Objective: Rewrite the data from the line containing "At what coordinates should I click to accomplish: Confirm" through the end of the data, changing "wrench" to "gear" and leaving everything else as it is. Return only those lines.

Data section:
Start

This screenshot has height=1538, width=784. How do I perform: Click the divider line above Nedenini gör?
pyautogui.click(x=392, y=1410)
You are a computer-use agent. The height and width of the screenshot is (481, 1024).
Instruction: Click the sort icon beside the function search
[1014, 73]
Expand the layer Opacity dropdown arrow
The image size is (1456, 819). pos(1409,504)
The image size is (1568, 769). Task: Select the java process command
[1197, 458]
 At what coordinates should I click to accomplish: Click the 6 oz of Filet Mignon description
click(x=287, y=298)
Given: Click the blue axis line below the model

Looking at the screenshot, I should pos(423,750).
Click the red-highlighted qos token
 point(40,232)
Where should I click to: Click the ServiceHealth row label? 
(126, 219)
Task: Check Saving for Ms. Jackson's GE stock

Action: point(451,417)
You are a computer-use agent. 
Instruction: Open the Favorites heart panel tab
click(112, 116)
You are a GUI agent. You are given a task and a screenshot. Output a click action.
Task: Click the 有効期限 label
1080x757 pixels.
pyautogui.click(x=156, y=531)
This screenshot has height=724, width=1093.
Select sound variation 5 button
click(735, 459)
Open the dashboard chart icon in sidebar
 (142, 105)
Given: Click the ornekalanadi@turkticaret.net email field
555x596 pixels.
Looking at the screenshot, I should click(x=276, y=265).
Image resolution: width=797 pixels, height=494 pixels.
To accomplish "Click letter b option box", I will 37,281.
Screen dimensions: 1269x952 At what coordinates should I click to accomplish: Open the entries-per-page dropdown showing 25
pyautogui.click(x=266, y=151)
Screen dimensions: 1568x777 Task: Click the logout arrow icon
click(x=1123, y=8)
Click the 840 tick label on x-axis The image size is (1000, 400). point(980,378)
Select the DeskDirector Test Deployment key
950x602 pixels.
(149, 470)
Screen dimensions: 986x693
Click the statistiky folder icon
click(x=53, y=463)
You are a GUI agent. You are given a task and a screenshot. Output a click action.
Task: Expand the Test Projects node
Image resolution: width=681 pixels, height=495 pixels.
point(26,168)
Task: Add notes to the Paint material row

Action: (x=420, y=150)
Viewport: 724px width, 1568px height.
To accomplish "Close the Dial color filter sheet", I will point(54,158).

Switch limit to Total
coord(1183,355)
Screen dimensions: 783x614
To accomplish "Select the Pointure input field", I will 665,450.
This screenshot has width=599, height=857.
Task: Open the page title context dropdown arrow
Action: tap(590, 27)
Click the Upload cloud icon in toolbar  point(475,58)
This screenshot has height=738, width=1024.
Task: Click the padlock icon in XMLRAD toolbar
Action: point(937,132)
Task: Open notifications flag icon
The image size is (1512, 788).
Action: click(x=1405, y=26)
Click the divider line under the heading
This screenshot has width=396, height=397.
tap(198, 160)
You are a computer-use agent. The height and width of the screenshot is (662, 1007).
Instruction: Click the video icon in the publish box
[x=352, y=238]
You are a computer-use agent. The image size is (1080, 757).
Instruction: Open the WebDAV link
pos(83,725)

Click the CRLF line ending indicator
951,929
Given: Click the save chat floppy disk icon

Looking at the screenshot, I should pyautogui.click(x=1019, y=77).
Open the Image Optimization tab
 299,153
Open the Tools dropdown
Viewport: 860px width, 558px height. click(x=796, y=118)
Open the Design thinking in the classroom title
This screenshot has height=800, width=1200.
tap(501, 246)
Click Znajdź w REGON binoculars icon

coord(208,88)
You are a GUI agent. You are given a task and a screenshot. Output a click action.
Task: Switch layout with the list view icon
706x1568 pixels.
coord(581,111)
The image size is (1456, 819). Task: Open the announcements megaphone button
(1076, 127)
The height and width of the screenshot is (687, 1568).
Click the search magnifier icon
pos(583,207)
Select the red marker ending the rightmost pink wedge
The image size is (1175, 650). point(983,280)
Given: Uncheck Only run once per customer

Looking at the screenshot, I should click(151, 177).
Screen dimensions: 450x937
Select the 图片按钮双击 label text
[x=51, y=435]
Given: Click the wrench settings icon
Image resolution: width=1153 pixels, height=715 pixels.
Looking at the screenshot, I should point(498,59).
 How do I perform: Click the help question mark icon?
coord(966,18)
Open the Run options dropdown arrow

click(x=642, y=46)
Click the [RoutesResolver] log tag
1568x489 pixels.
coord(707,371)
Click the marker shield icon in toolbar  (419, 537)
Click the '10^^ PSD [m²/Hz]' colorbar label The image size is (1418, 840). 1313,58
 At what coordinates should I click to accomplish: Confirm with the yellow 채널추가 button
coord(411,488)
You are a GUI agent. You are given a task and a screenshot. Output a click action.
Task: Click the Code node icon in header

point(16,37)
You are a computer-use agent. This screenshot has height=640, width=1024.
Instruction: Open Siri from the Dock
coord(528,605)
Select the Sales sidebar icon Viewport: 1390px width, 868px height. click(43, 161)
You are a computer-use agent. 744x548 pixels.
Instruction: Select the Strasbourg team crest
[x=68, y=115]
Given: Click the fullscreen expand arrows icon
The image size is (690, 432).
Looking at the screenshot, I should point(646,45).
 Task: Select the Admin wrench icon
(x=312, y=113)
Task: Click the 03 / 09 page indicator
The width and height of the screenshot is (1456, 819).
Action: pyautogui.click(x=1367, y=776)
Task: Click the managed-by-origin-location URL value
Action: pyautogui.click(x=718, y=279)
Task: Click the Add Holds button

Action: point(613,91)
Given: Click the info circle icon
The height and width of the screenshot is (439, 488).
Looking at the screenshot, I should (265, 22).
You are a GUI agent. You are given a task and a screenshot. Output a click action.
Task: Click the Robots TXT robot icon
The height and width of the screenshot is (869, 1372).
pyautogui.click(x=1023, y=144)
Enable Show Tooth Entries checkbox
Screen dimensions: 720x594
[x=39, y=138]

End

Written solution:
 At what coordinates should I click to accomplish: Confirm with the yellow 채널추가 button
coord(411,488)
You are a GUI agent. You are given a task and a screenshot. Output a click action.
Task: Click the Code node icon in header

point(16,37)
You are a computer-use agent. This screenshot has height=640, width=1024.
Instruction: Open Siri from the Dock
coord(528,605)
Select the Sales sidebar icon Viewport: 1390px width, 868px height. click(43, 161)
You are a computer-use agent. 744x548 pixels.
Instruction: Select the Strasbourg team crest
[x=68, y=115]
Given: Click the fullscreen expand arrows icon
The image size is (690, 432).
Looking at the screenshot, I should point(646,45).
 Task: Select the Admin gear icon
(x=312, y=113)
Task: Click the 03 / 09 page indicator
The width and height of the screenshot is (1456, 819).
Action: pyautogui.click(x=1367, y=776)
Task: Click the managed-by-origin-location URL value
Action: pyautogui.click(x=718, y=279)
Task: Click the Add Holds button

Action: point(613,91)
Given: Click the info circle icon
The height and width of the screenshot is (439, 488).
Looking at the screenshot, I should (265, 22).
You are a GUI agent. You are given a task and a screenshot. Output a click action.
Task: Click the Robots TXT robot icon
The height and width of the screenshot is (869, 1372).
pyautogui.click(x=1023, y=144)
Enable Show Tooth Entries checkbox
Screen dimensions: 720x594
[x=39, y=138]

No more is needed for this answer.